Dentre as propostas discutidas nesta sexta-feira estão medidas que visam o aumento no número de servidores nas unidades prisionais, inclusive um maior efetivo de policiais militares. “Precisamos buscar capital humano, não podemos mais trabalhar com arremedo. Existe uma defasagem muito grande de agentes e policiais treinados para atuar nessa área, quer concursado, quer terceirizado. Nessa reunião, vamos reforçar aquilo que já se sabe e verificar o que está faltando para reestruturar o quadro funcional”, declarou o desembargador. “Estamos passando por um momento crítico dentro do sistema prisional, inclusive com registro de óbito, e a intenção é contribuir para buscar, junto com os demais órgãos, o tipo de caminho que pode ser tomado”, acrescentou Marques.
Hoje, o Amazonas possui uma população carcerária de 7.753 presos, conforme o secretário da Sejus. “O que temos verificado é a disputa interna nas unidades prisionais, mas estamos monitorando essas tensões. Quando fazemos a transferência do preso de uma unidade para outra, em seguida, pode ocorrer uma tensão entre os presos, é a chamada disputa pelo espaço interno”, disse.
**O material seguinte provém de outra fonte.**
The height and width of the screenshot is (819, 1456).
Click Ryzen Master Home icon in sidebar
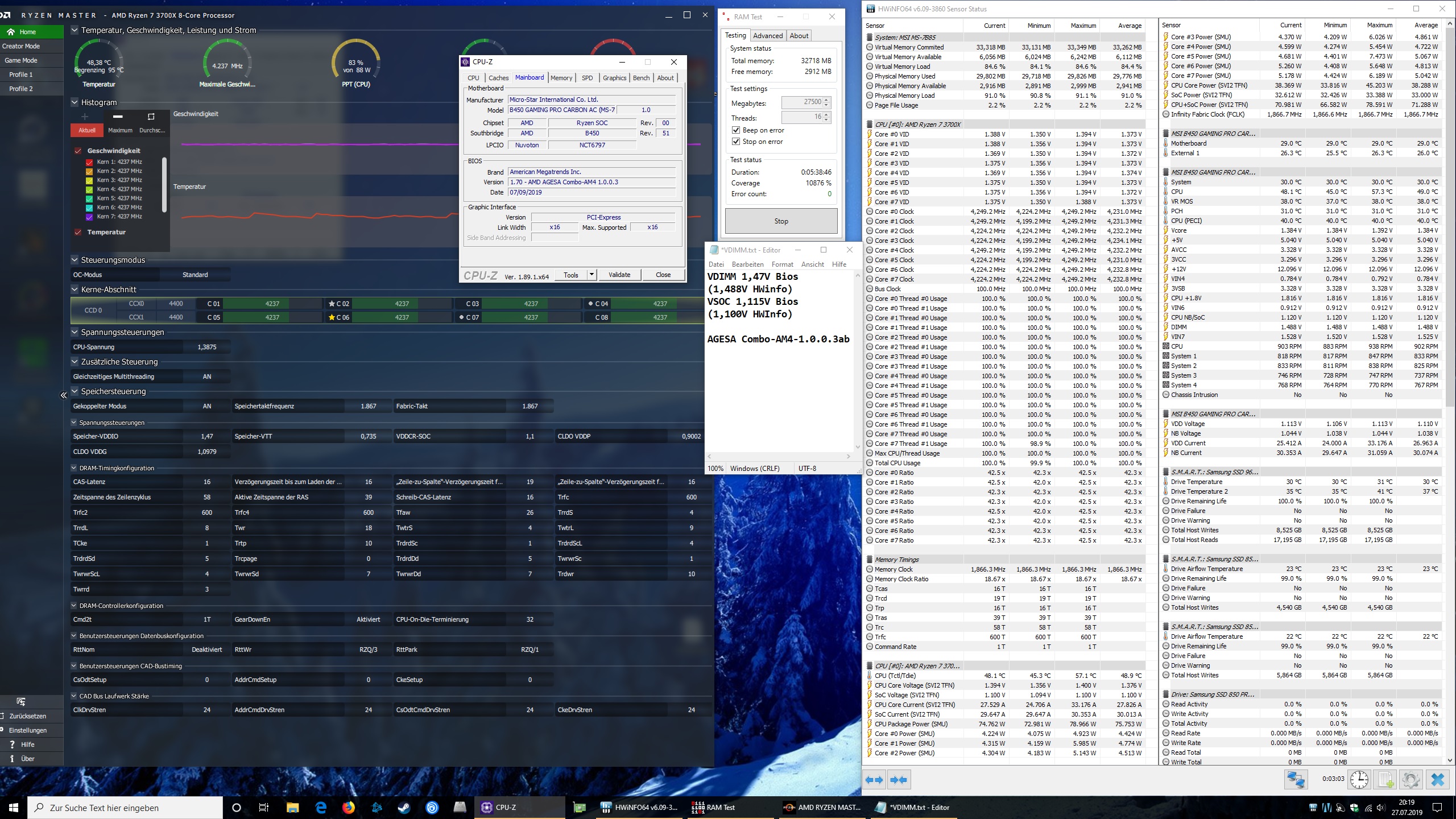pos(11,32)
O presidente da Comissão de Direitos Humanos da OAB/AM, Epitácio Almeida, declarou que a situação em que se encontra o sistema prisional é extremamente preocupante e que está “à beira de um colapso”. “Não podemos ter presídios com 840 presos e quatro agentes penitenciários, ou com 380 presos e duas agentes. O detento sente essa fragilidade. O Estado tem que investir. A tarefa estatal não termina com a prisão”, afirmou. “Entram no sistema penitenciário, por mês, cerca de 600 pessoas e dessas, ficam 200, aproximadamente. Com números dessa ordem, teria que se construir a cada três meses uma nova penitenciária no Estado”, completou.
Construção de novos presídios
O secretário da Sejus lembrou que estão previstas as inaugurações de mais dois presídios este ano: em Maués (AM), no final do primeiro semestre de 2013, e no município de Tefé (AM), até dezembro deste ano. “Também já estamos com o procedimento licitatório em andamento da Penitenciária Feminina, que será construída no KM 8 da BR 174 e, terminando essa fase, estaremos iniciando as obras”, comentou.